Just about everyone has witnessed a favorite restaurant with a widely acclaimed menu go out of business. How is this possible? Doesn’t delicious food basically sell itself?

It goes without saying a tasty array of meals is the core of any accomplished eatery. However, when a restaurant goes out of business, the cause is rarely a lousy menu. Truth be told, it’s poor business decisions and management. In many cases, the seeds of failure are sown at the start. More times than not, aspiring restaurateurs possess an abundance of culinary skills but lack the shrewd instincts needed to survive as an enterprise long term.

Entrepreneurs with eyes set on opening a restaurant must be aware of the leading business mistakes and bad habits which contribute to popular eateries locking their doors and shuttering their windows permanently. It’s through a clear understanding of these errors that restaurateurs can hope to provide customers with delicious food and provide themselves with profits at the same time:








How to Make Your Restaurant a Success

Runaway energy expenses

To keep even the most modestly sized restaurant kitchens and dining areas in operation five to seven days a week requires an immense amount of energy. Conserving usage and finding ways to reduce costs is a key element of long-term restaurant success too often overlooked by entrepreneurs. Depending on the state, comercial energy rates are competitive and consequently can be lowered . This gives restaurateurs a chance to save bundles on energy out of the gate.

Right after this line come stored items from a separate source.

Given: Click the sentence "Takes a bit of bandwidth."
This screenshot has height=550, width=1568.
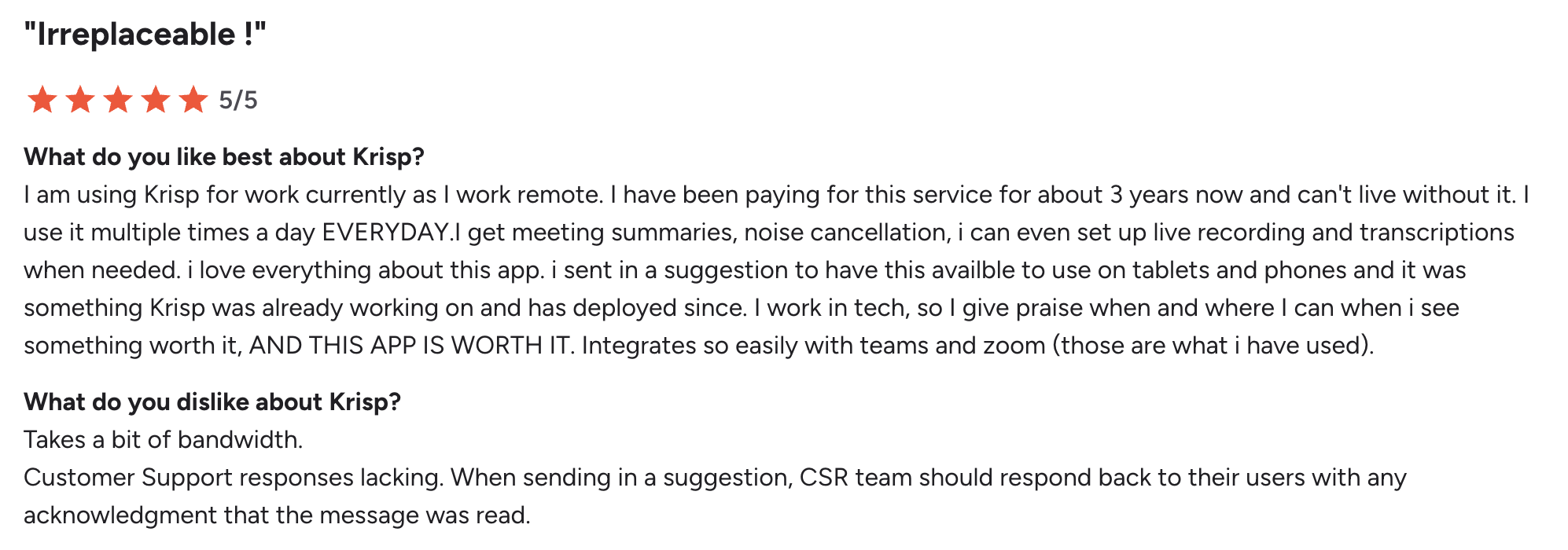Looking at the screenshot, I should 164,440.
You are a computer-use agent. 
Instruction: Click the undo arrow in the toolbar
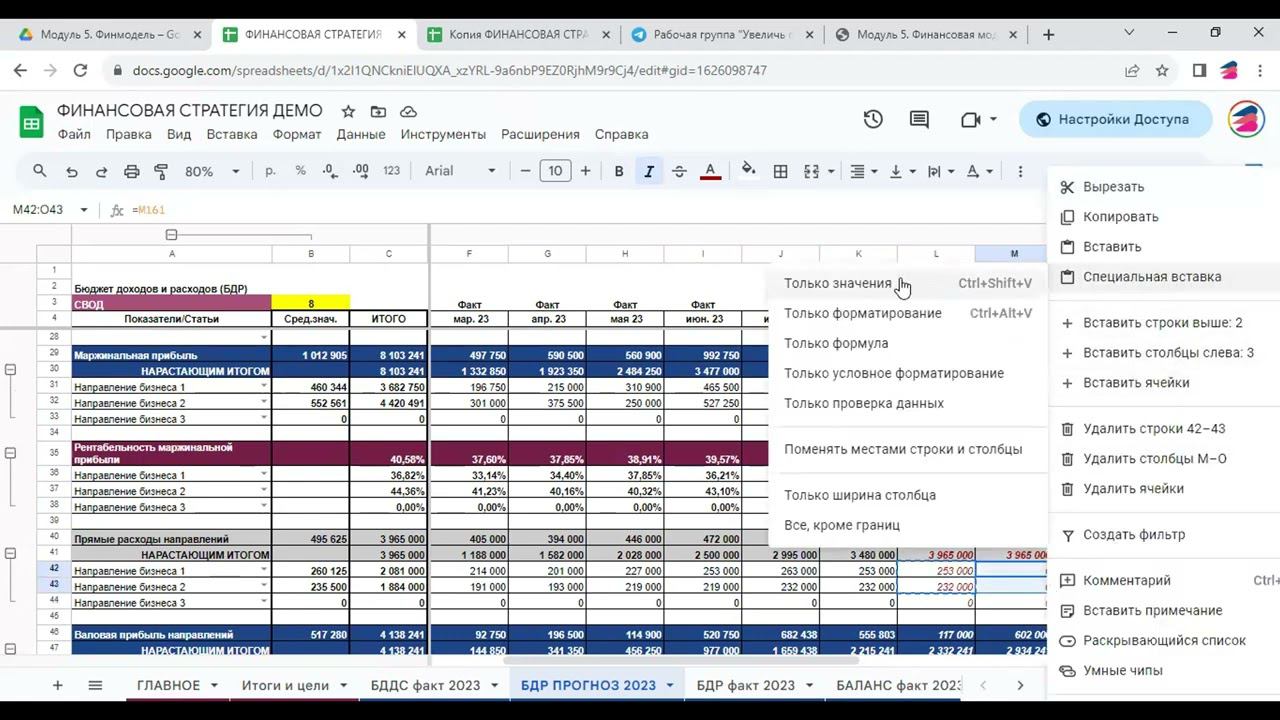71,171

Of course, achieving a responsible level of spending on energy costs doesn’t stop at setting up with the provider offering the best rate. Careful selection of refrigeration units and other commercial kitchen essentials requiring exceptional amounts of power to operate has the potential to save a restaurant hundreds annually. Furthermore, the way in which a restaurant operates – how employees flow during the rush from walk-in to food stations, how supply is stored, and even the sort of food being offered – will play a role in how much or how little is spent on electricity and gas.

Staff mismanagement

It’s a dirty secret of the food industry nobody likes to discuss, but restaurants attract the dregs of society. For every true grit cook and hardworking server that sticks around for longer than a year, there is going to be three or four flakes to come and go within the span of a few months.

Simply put, keeping the place properly staffed is going to be a never ending challenge for restaurant owners and managers due to high turnover rate in the foodservice industry. Those unprepared or unwilling to deal with this inevitable fact of the restaurant business will see staff shortages cripple operations.

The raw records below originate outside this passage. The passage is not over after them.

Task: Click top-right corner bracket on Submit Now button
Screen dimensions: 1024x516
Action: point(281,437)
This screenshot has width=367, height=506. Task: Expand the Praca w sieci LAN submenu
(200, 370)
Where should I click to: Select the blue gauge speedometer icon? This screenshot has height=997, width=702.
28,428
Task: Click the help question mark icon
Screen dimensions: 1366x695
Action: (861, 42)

Lastly, like a good football coach, a savvy restaurateur knows which people belong at which positions. Whether it’s deciding who the grillman is or who can successfully handle the eight-table section, the choice will determine whether a restaurant efficiently utilizes its space and capabilities for maximum profit.

Lack of inventory control

When cash starts pouring into a restaurant, the owners can easily get too relaxed about keeping track of inventory. The profit margin on pizza, for example, is high enough that everything but the cheese is practically a gimme pricewise.

This leads to loose rules about employee eating, which gives way to a number of boundaries pushed as far as what staff feels entitled to do with food, whether it’s comp customers without approval, take meals home, or even take sales off the books and pocket the entire bill. Before they know it, victorious feeling restaurateurs get slapped in the face by diminishing profits resulting from inventory burned up by lack of appropriate oversight.

Bad location

It’s an error that can plague any brick & mortar business: bad location. Restaurants are especially vulnerable due to the value of walk-in sales and business community strength. Making things more complicated is the fact some properties seem cursed, wherein the surrounding area experiences consistent economic success but for whatever reason, no business can make a go of the lot.

If opening and owning a restaurant feels like the right thing to do, do yourself a favor and take the business end of the venture as seriously as the culinary side. It will likely be the deciding factor between success and failure.